Work to complete:
Copy nothing before the line containing "[Share to X] (60, 547)". Reproduce that line and all that follow, exactly, through the end of the records.

[Stored records]
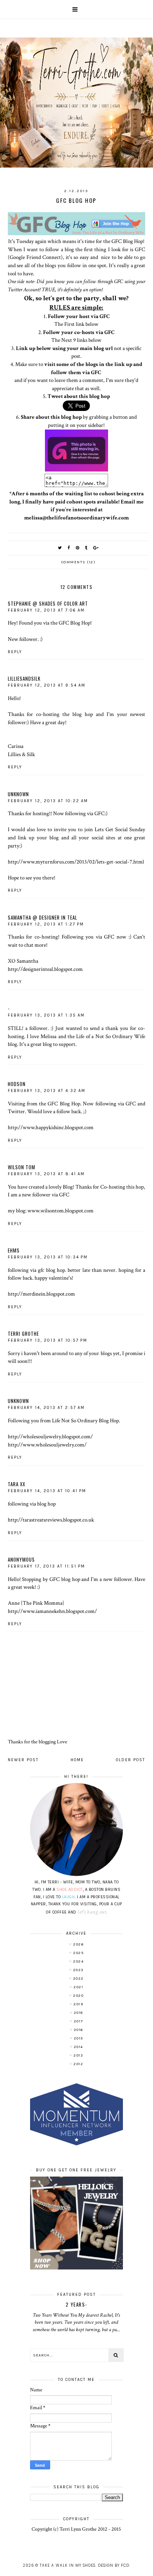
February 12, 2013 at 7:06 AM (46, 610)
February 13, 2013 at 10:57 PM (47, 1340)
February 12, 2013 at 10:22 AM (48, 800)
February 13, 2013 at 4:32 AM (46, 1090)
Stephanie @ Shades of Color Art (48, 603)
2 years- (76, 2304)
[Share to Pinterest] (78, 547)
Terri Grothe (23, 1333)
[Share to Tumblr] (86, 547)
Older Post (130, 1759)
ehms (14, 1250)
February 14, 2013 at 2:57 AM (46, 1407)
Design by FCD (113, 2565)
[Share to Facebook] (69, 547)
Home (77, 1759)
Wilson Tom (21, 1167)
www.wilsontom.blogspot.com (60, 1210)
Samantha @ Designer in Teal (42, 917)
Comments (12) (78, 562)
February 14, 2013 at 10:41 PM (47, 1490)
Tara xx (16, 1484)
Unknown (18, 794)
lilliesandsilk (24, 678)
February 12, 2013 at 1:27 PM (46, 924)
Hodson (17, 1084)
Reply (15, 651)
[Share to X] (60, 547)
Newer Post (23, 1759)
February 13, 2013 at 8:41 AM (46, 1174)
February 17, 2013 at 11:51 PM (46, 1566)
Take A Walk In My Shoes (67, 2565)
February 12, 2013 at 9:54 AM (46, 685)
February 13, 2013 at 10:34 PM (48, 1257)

Result:
[Share to X] (60, 547)
Newer Post (23, 1759)
February 13, 2013 at 8:41 AM (46, 1174)
February 17, 2013 at 11:51 PM (46, 1566)
Take A Walk In My Shoes (67, 2565)
February 12, 2013 at 9:54 AM (46, 685)
February 13, 2013 at 10:34 PM (48, 1257)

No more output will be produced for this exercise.